Multiple regression analysis predicts the dynamic of chondrocytes stimulated by magnetic and electric fields

Abstract

Purpose: The aim of this study was to implement a multiple regression analysis to find mathematical models that estimate the proliferative rate and the molecular synthesis of chondrocytes when these cells are stimulated either by magnetic or electric fields. Methods: Data derived from previous studies performed in our laboratory were used for statistical analyses, which consisted of applying magnetic fields (1 and 2 mT) and electric fields (4 and 8 mV/cm) to chondrocytes. Data from cell proliferation and glycosaminoglycan expression were used to adjust and to validate each mathematical model. Results: The root square model efficiently predicted the chondrocyte dynamics, evidencing determination coefficients of R2 = 92.04 for proliferation and R2 = 70.95 for glycosaminoglycans when magnetic fields were applied, and R2 = 88.19 for proliferation and R2 = 74.79 for glycosaminoglycans when electric fields were applied.
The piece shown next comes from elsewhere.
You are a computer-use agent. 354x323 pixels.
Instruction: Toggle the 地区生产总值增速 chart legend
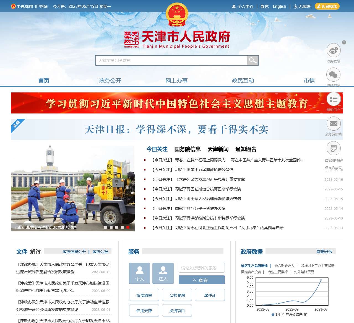coord(290,314)
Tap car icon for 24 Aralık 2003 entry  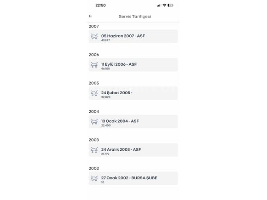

Conclusions: The reduced, interactive, quadratic and combined models exhibited lower R2 values, nevertheless, they were useful to predict proliferation and glycosaminoglycan synthesis, as the right-skewed distribution, determined by the F parameter, evidenced a Frejected < Fcomputed. The models are efficient since the prediction of chondrocyte dynamics is comparable to the cell growth and to the molecular synthesis observed experimentally. This novel formulation may be dynamic because the variables that fit the models may be modified to improve in vitro procedures focused on cartilage recovery.